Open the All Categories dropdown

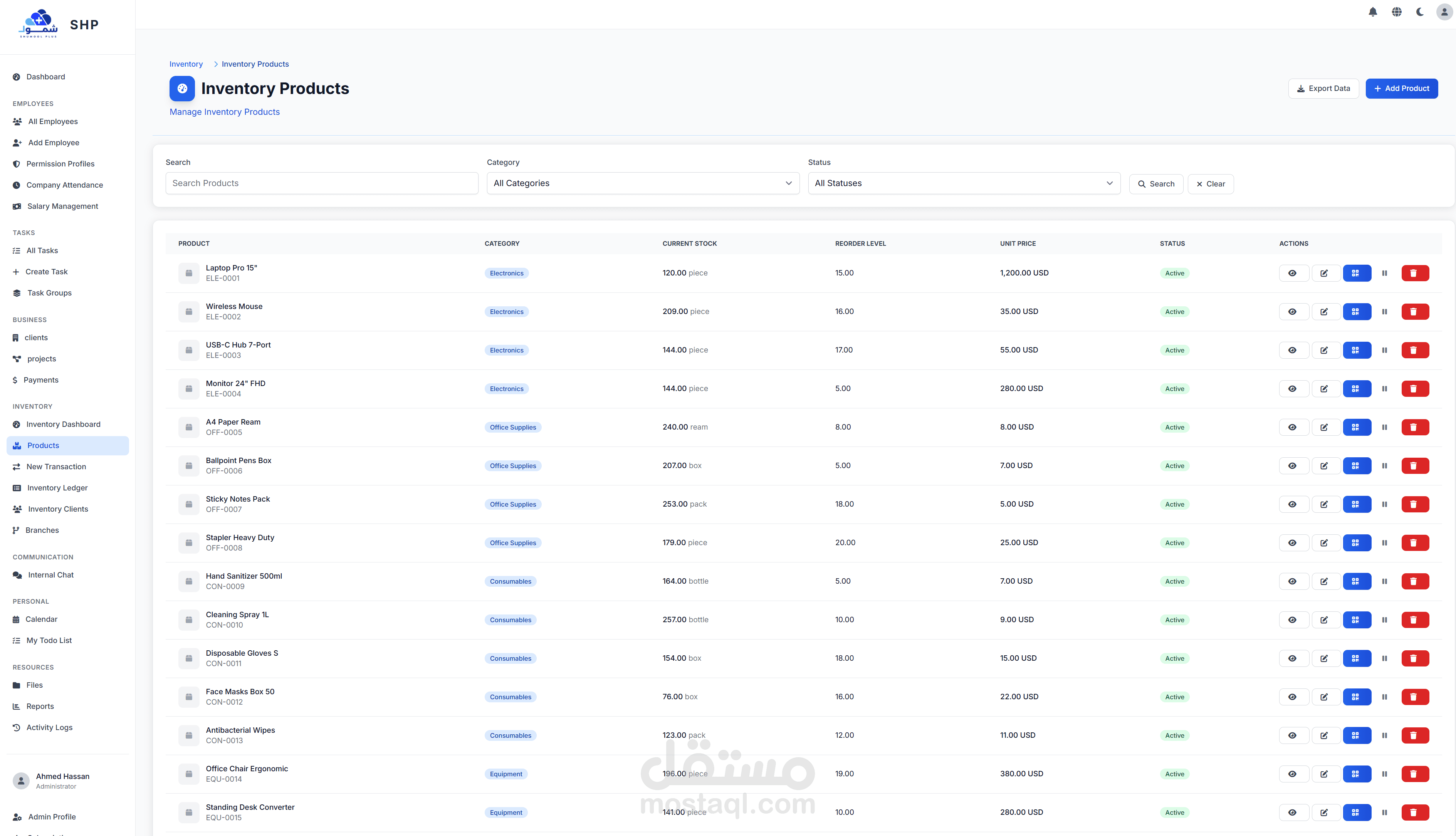(x=642, y=183)
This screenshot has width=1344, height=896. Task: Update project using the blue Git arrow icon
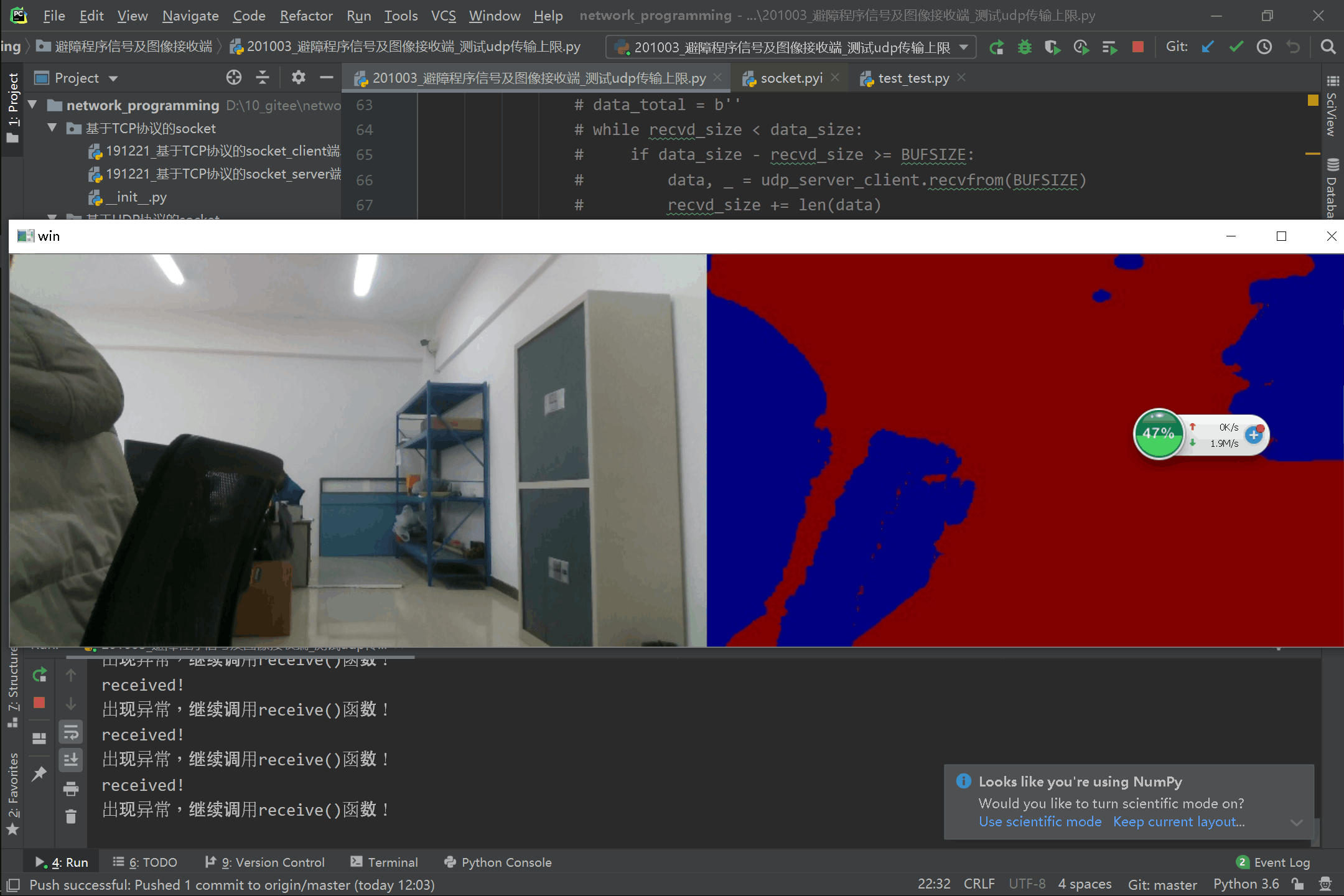click(1207, 47)
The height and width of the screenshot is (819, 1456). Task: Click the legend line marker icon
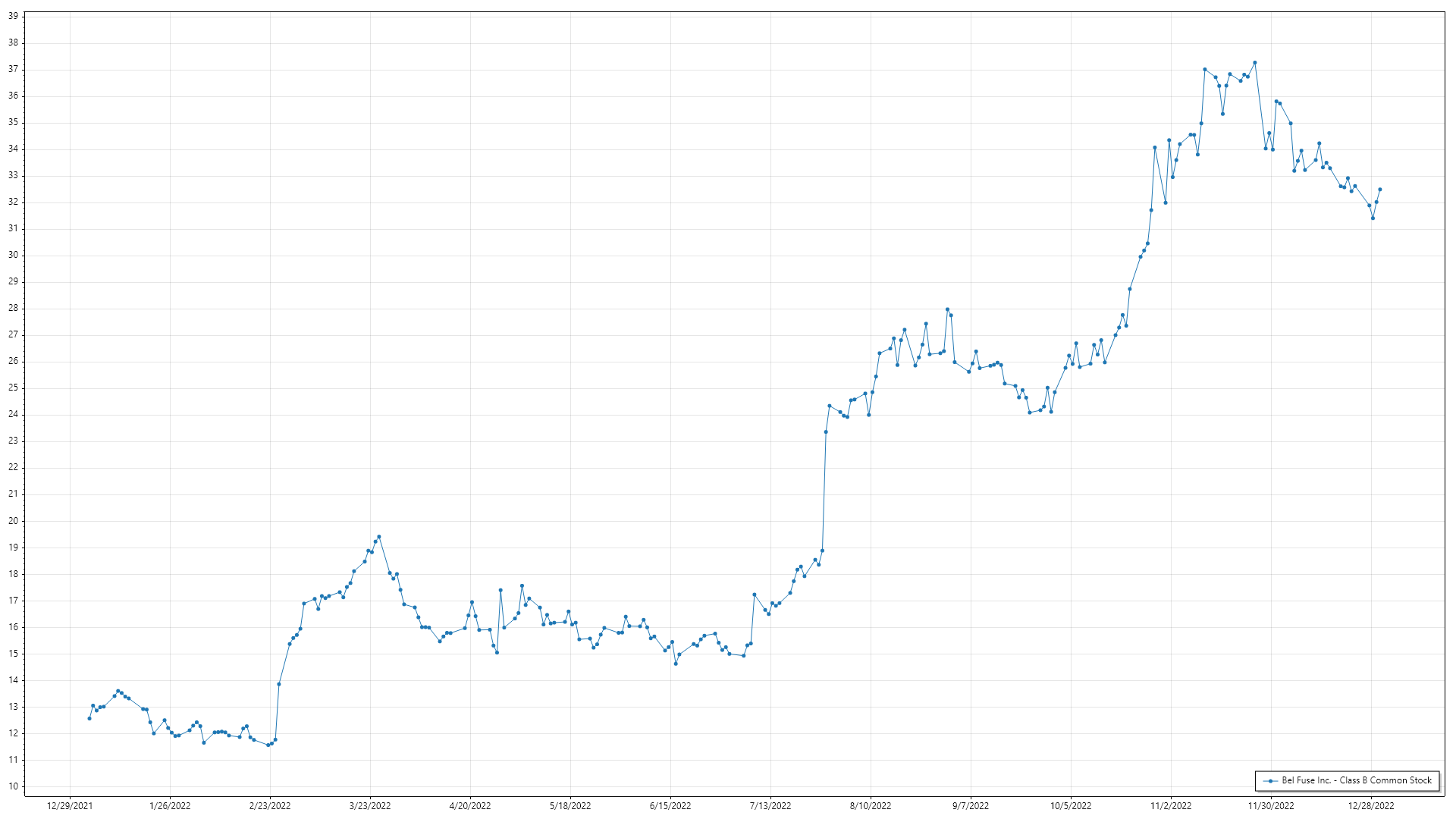point(1269,780)
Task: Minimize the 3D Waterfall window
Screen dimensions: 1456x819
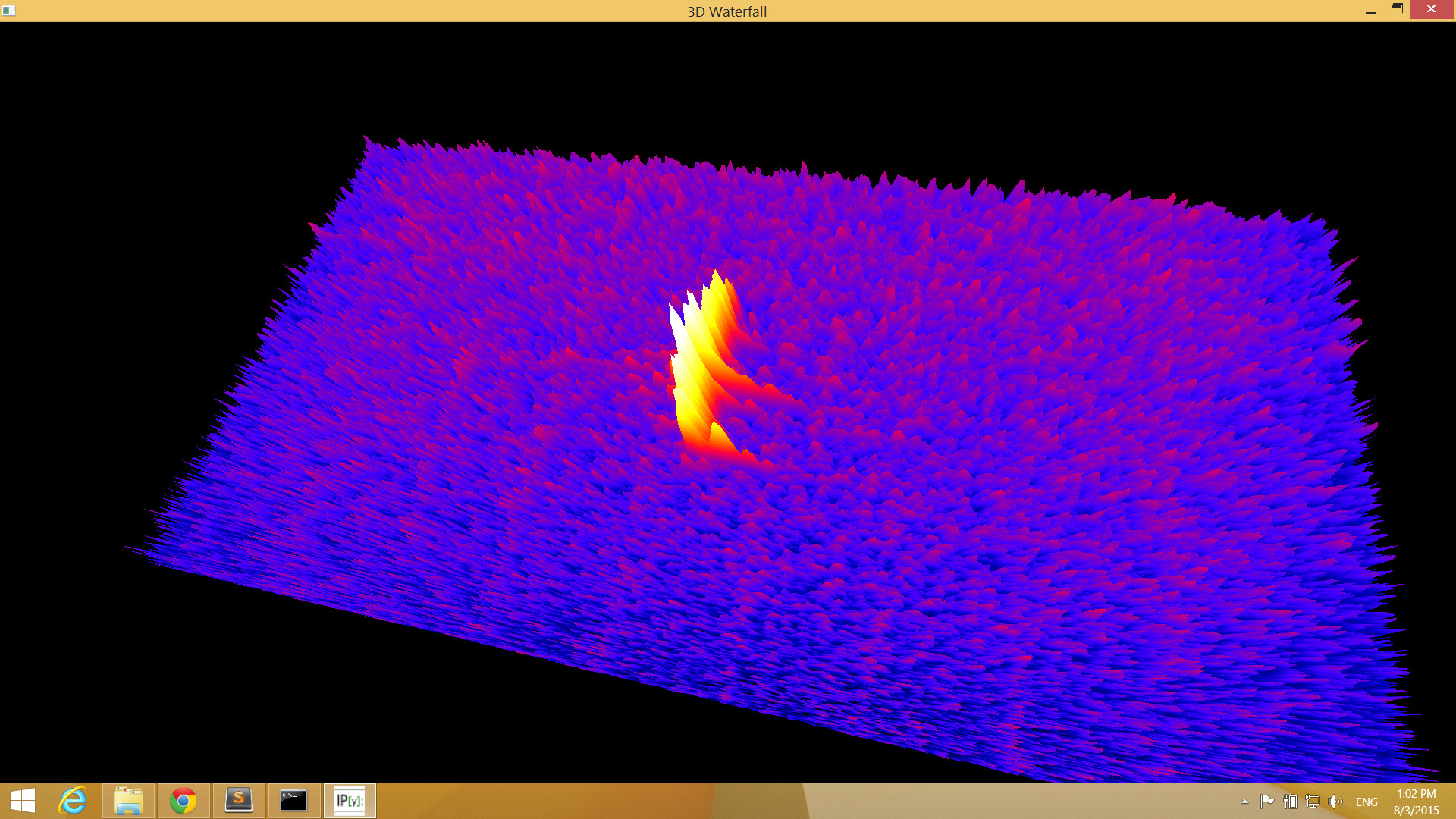Action: pyautogui.click(x=1370, y=11)
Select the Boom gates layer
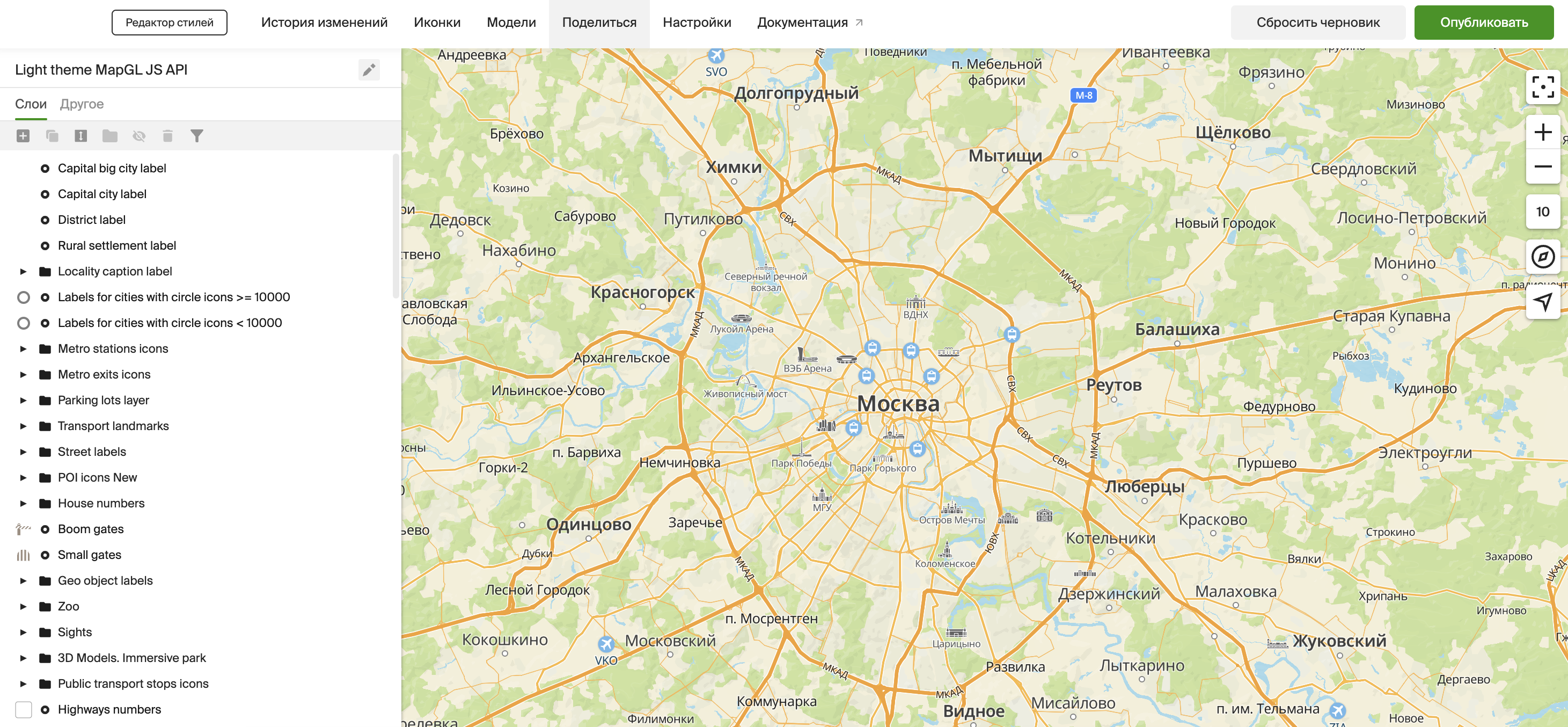The image size is (1568, 727). [90, 529]
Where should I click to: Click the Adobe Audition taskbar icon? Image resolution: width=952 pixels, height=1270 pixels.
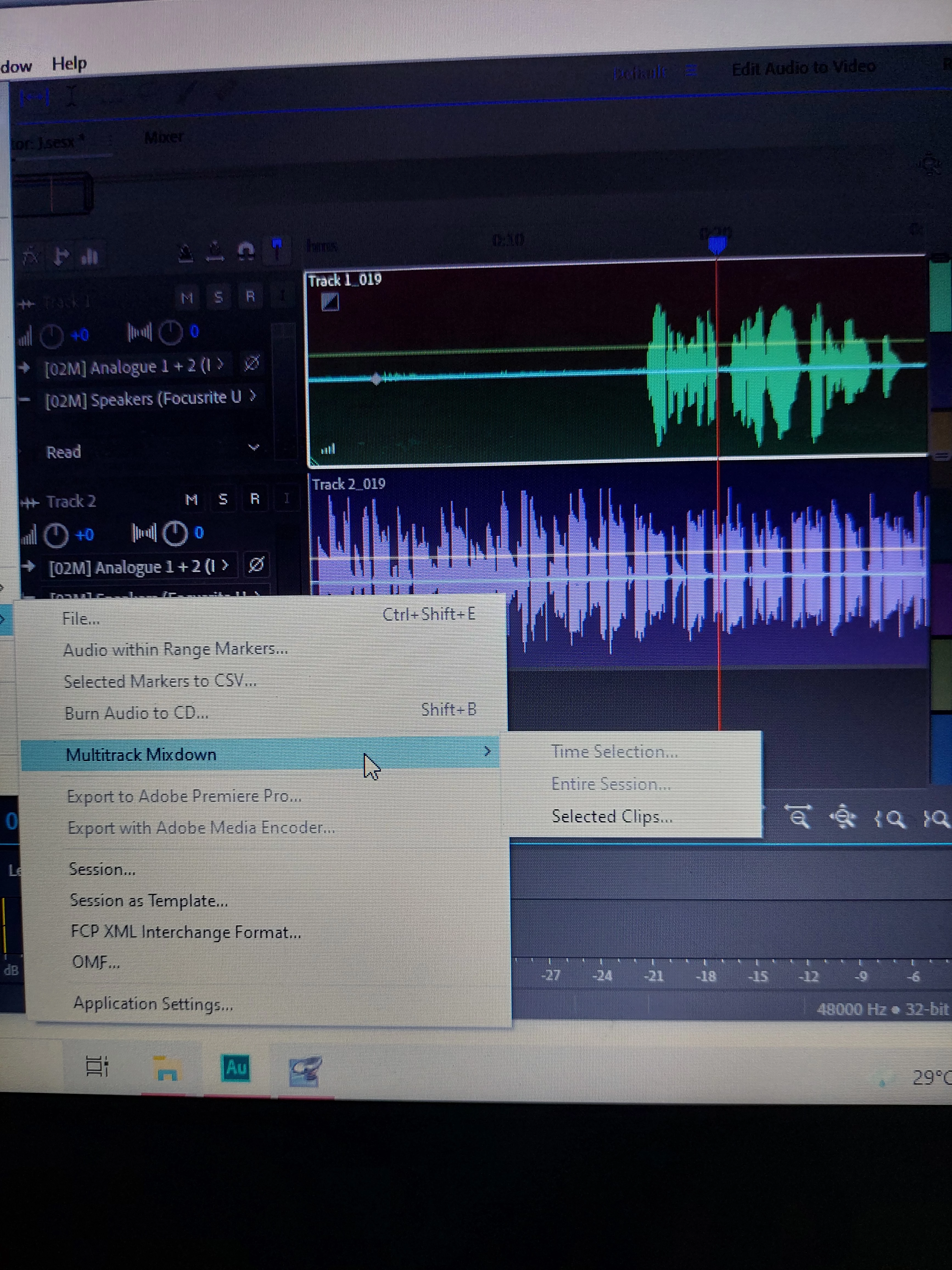(235, 1068)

◆ ◆ ◆ ◆ ◆

Each record above should be retyped exactly, with no pictures carried over.

Open the All Categories dropdown

(x=642, y=183)
This screenshot has width=1344, height=896. Task: Update project using the blue Git arrow icon
click(1207, 47)
The height and width of the screenshot is (819, 1456). Task: Click the legend line marker icon
point(1269,780)
Task: Minimize the 3D Waterfall window
Screen dimensions: 1456x819
Action: pyautogui.click(x=1370, y=11)
Select the Boom gates layer
The image size is (1568, 727). [90, 529]
Where should I click to: Click the Adobe Audition taskbar icon? Image resolution: width=952 pixels, height=1270 pixels.
(235, 1068)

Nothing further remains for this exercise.